Era bajito, de un metro setenta o así, con el pelo negro y grasiento, largo hasta los hombros. Su rostro estaba cubierto en su mayor parte por unos pelos cortos, erizados y negros. Llevaba una camisa color rojo sangre demasiado larga para su cuerpo delgado, y unos vaqueros negros. No llevaba zapatos y sus pies estaban tan sucios que parecían de cuero. Sus ojos oscuros brillaban en las órbitas. En sus orejas colgaban unos pendientes dorados, una imagen muy femenina que me resultaba ligeramente incómoda.
—¿Sí? —le pregunté, amablemente, como si me dirigiese a un oficial de la ley.
—¿Qué haces intentando entrar en casa de Axel? —preguntó el hippie con una voz rasposa como la lija.
—Un hombre llamado Manly me contrató para que encontrase al señor Bowers —dije—. Me llamó porque mi prima, Canela, trabaja para él.
—¿Eres el primo de Philomena? —preguntó el hombrecillo blanco de aspecto extravagante.
—Sí. Primo segundo. Nos educamos a menos de seis manzanas el uno del otro, allá en Los Ángeles.
—¿Y por qué fuerzas la puerta? —me preguntó el hombre de nuevo. Parecía perturbado, pero su pregunta era como un cuchillo.
—Como he dicho, ese hombre, Manly, de Frisco, me pidió que encontrara a Bowers. Canela también ha desaparecido. He decidido coger el dinero y ver si es que les ha pasado algo malo.
El hombrecillo me miró de arriba abajo.
—A lo mejor llevas la misma sangre de Philomena —dijo—. Pero ¿sabes?, Axel es amigo mío, y no creo que te pueda dejar entrar en su casa así, de esa manera.
—¿Cómo te llamas? —le pregunté.
—Perro Soñador —replicó el hombre, sin alterarse en absoluto y sin cambiar la voz. Como si me hubiese dicho Joe, o Frank.
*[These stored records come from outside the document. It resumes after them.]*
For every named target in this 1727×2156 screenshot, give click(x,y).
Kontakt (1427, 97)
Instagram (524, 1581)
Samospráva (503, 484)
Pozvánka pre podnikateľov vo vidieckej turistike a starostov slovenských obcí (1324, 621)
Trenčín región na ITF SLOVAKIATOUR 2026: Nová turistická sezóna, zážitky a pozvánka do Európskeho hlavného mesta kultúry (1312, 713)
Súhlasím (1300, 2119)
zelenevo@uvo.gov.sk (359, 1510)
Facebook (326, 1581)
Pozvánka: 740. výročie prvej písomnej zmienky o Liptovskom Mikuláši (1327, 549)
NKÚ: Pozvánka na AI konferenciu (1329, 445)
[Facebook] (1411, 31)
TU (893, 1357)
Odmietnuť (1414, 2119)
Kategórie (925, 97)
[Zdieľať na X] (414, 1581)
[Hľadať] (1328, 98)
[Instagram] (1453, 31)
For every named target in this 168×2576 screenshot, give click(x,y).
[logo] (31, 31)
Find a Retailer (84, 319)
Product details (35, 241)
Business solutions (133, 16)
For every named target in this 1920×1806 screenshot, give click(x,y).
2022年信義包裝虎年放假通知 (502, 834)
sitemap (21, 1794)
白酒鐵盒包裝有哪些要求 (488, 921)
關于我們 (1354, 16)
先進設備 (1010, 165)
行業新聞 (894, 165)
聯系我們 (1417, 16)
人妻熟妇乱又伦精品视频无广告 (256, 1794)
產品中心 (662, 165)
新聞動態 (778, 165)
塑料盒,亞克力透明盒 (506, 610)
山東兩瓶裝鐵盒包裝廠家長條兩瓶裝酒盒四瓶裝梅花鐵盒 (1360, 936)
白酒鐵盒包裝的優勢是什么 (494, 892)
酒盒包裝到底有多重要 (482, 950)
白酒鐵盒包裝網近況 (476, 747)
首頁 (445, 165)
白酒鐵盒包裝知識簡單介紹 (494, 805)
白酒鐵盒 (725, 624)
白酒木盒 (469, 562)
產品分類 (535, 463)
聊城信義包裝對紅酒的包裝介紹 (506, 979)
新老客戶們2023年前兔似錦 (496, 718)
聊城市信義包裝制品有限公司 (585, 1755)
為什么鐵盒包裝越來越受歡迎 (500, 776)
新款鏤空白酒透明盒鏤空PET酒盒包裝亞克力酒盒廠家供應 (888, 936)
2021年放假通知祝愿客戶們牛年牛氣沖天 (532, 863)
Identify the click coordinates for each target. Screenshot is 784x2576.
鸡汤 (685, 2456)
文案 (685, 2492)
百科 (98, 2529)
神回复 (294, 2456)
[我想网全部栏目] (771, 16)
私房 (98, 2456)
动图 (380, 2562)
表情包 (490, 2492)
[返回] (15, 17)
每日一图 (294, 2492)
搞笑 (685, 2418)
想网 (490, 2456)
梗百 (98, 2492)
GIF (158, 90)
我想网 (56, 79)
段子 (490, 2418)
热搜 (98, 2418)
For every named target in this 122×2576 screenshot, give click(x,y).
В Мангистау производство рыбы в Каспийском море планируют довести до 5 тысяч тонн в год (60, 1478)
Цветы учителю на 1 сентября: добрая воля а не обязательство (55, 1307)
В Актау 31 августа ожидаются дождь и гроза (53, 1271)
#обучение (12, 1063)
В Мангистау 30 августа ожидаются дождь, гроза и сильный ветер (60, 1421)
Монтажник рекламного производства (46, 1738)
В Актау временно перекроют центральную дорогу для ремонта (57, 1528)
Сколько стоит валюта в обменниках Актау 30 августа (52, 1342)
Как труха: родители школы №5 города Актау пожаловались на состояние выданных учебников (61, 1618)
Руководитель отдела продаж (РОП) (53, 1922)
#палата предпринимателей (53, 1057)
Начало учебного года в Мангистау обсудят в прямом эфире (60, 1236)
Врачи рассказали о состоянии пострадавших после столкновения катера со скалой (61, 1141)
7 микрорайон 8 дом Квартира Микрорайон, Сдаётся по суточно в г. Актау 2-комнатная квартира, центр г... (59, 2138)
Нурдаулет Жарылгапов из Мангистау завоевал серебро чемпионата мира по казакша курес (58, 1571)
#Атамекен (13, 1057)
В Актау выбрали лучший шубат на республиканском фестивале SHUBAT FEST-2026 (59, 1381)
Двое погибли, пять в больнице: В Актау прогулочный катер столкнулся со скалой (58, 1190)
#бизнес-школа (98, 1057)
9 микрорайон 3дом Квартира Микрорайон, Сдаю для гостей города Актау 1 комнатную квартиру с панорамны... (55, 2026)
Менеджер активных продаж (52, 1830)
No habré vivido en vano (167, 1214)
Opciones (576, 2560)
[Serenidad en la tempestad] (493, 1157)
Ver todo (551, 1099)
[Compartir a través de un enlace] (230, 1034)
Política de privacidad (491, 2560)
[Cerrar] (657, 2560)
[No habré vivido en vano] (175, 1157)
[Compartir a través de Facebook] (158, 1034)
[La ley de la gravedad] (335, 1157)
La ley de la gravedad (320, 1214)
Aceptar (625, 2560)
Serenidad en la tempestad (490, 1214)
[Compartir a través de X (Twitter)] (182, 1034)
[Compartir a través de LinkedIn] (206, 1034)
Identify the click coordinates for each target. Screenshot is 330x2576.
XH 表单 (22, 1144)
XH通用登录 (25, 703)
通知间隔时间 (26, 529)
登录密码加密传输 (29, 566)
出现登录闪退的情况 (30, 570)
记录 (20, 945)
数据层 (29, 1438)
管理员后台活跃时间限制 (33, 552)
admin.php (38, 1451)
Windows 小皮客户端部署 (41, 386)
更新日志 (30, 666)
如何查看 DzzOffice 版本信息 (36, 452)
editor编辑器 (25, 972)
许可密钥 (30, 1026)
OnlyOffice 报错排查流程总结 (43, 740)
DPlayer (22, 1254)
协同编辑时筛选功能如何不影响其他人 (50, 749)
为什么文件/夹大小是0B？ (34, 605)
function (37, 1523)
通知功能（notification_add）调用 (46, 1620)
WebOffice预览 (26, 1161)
—Yo me llamo Dupree —afirmé, y nos estrechamos las manos—. Te diré lo que vamos a hacer, Perro Soñador, ¿por qué no entras conmigo? De ese modo, podrás comprobar que lo único que quiero hacer es echar un vistazo para averiguar dónde están.
Cuando el hombre sonrió vi que le faltaban dos o tres dientes. Pero en vez de afearle, aquellos huecos me recordaron más bien a un niño jugando a los piratas con unas patillas pegadas y un traje hecho por su madre con retales.